Examples 1-6 are repeated, but the films are made as a monolayer HDPE structure (L5005, product of Equistar Chemicals, LP, density: 0.949 g/cm3, MI2: 0.057 dg/min, Mn: 12,600, Mw: 212,000). The film properties are listed in Table 2, which shows that the dart drop values significantly decrease with increasing draw-down ratio and the drastic upturn in dart drop values seen with the multilayer films in Examples 1-6 is not observed. The draw-down ratio of 7.9:1 is the maximum draw-down ratio limited by the orientation equipment and not by the polymer film.
Examples 1-6 are repeated, but the films that are made as monolayer from the blend of MDPE (XL3805, product of Equistar Chemicals, LP, MI2: 0.057 dg/min, density: 0.938 g/cm3, Mn: 18,000, Mw: 209,000) and LLDPE (GS707, product of Equistar Chemicals, LP, density: 0.915 g/cm3, MI2: 0.700 dg/min, Mn: 30,000, Mw: 120,000).

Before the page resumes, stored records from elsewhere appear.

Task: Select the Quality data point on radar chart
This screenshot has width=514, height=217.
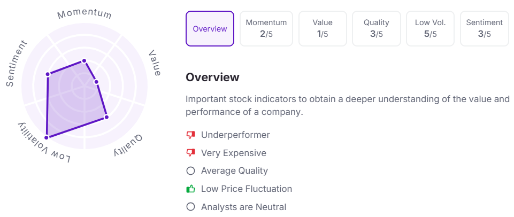Action: click(106, 117)
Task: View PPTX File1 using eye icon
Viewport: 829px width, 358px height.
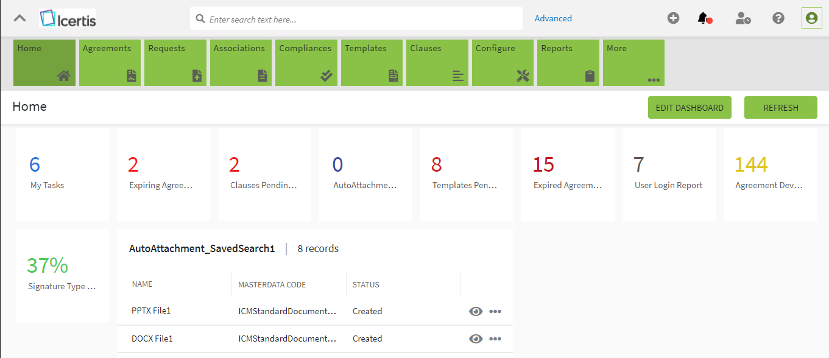Action: click(476, 311)
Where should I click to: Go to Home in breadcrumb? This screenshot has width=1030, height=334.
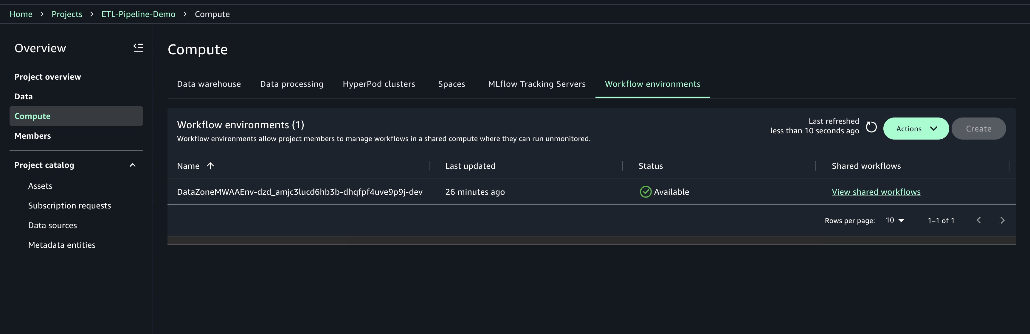[21, 14]
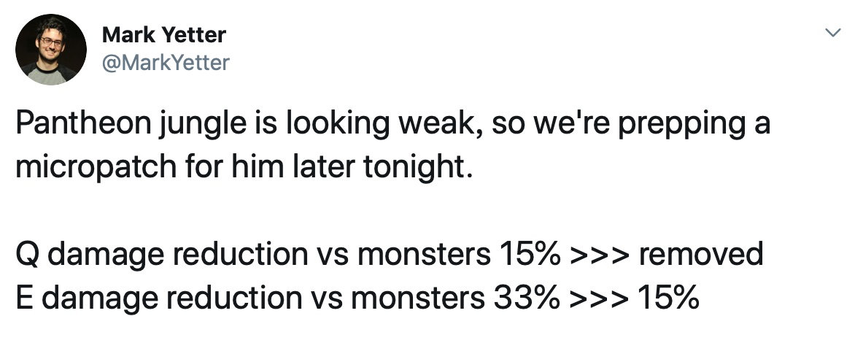Click the letter "Q" starting the damage line
This screenshot has width=855, height=343.
point(27,255)
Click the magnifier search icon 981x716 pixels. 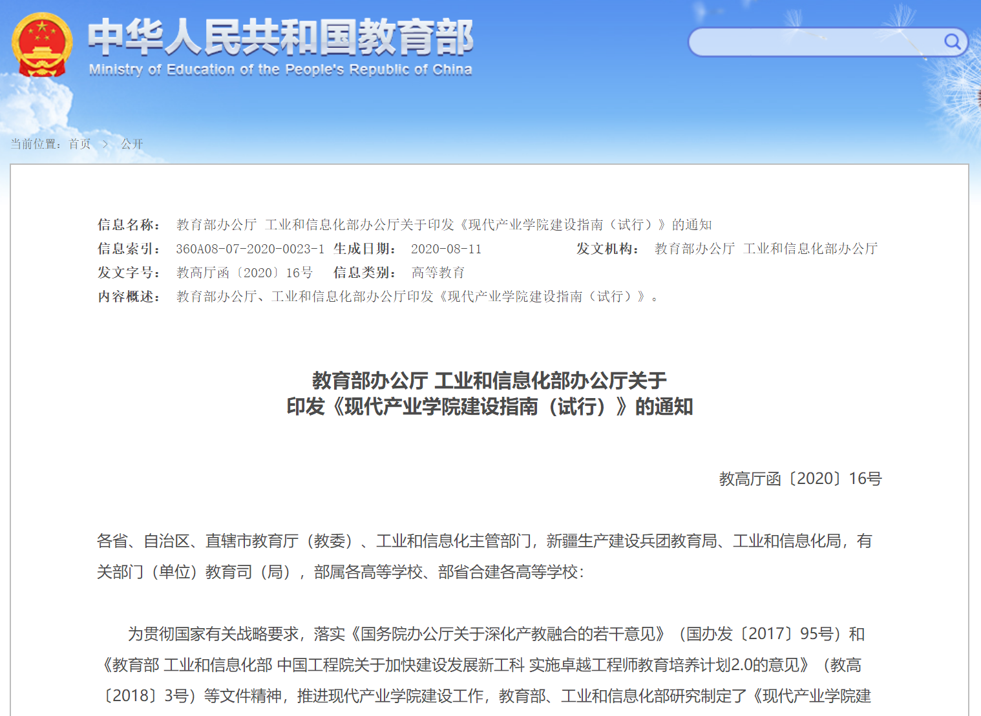(952, 42)
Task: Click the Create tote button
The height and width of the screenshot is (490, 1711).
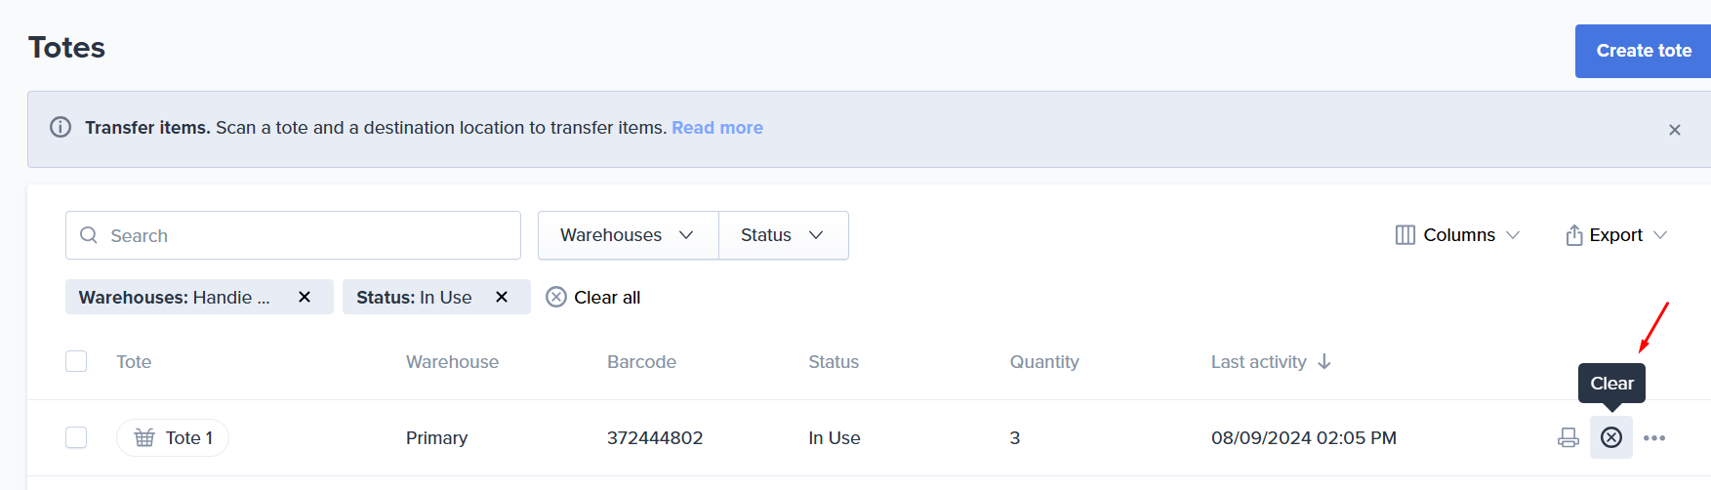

The components in the blend have ratios so that the percentage of each material present in the overall film is the same as that of the multilayer films represented in Examples 1-6. The film properties are listed in Table 3, which shows that the dart drop values significantly decrease with increasing draw-down ratio and the drastic upturn seen with the multilayer films in Examples 1-6 is not observed. The draw-down ratio of 10.6:1 is the maximum draw-down ratio limited by the orientation equipment and not by the polymer film.